** Extracted material follows **
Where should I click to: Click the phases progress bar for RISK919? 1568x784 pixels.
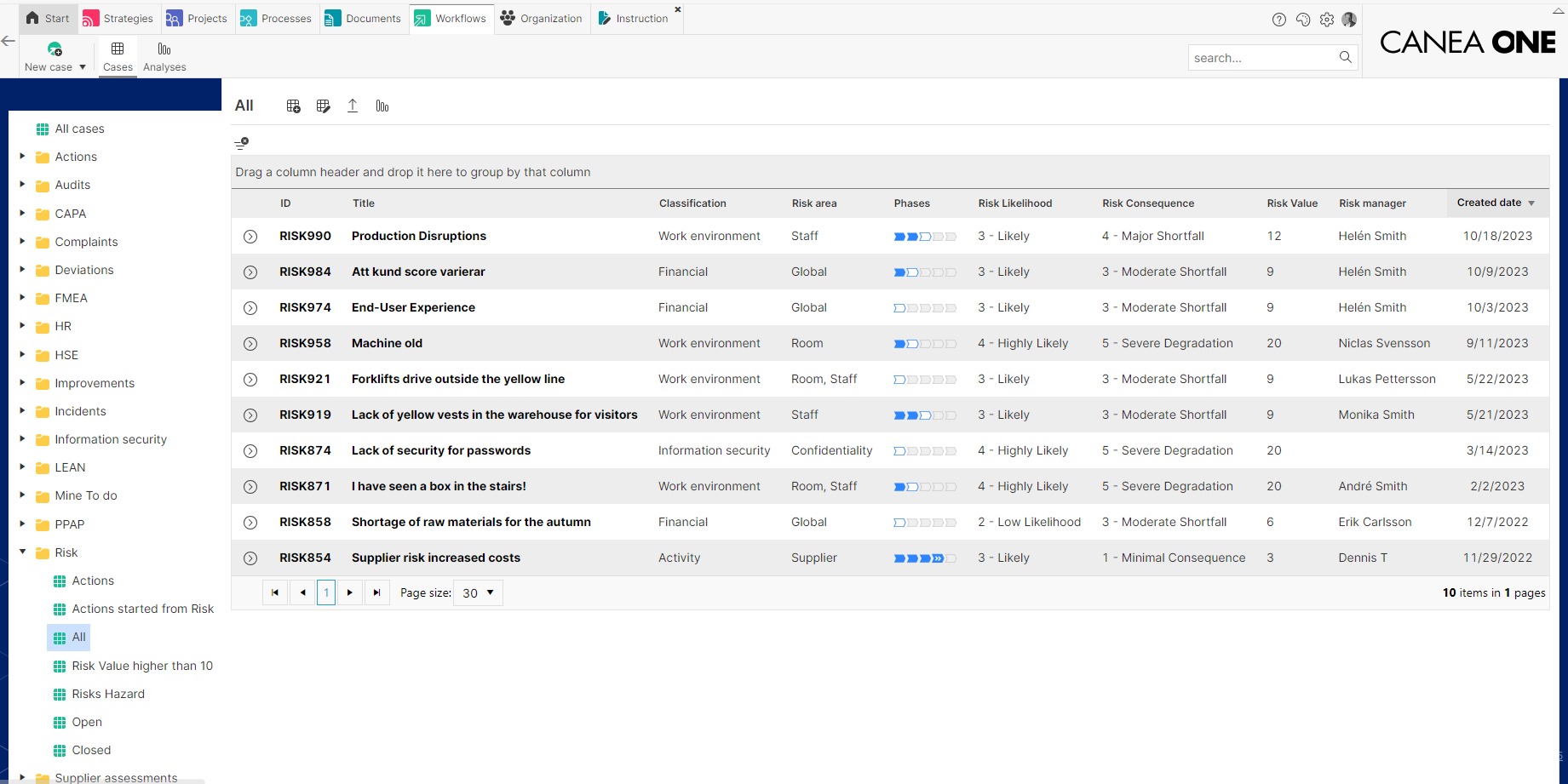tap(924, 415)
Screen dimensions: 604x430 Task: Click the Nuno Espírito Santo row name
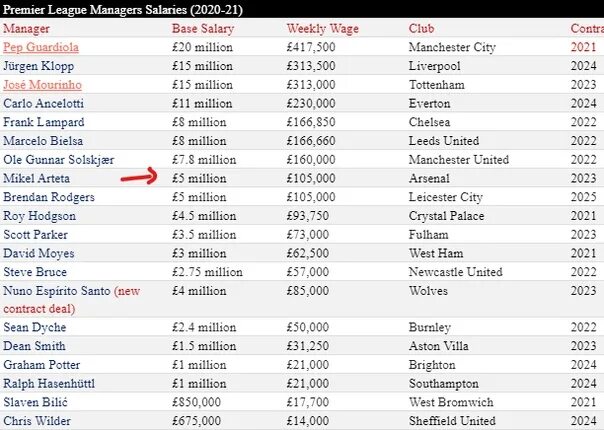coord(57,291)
** End of Extracted material **
** Extracted material follows **
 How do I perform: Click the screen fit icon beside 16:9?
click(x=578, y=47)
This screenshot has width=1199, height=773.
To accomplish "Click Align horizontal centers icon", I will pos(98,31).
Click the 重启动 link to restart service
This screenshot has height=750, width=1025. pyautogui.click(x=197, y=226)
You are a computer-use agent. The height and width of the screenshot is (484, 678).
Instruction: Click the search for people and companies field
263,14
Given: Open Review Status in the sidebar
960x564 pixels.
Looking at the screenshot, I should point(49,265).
** End of Extracted material **
**What you will do:** Reproduce exactly the lines above from the line with "This screenshot has width=1199, height=773." to the line with "You are a computer-use", including both, and add nothing.

**Response:**
This screenshot has width=1199, height=773.
To accomplish "Click Align horizontal centers icon", I will pos(98,31).
Click the 重启动 link to restart service
This screenshot has height=750, width=1025. pyautogui.click(x=197, y=226)
You are a computer-use agent. The height and width of the screenshot is (484, 678).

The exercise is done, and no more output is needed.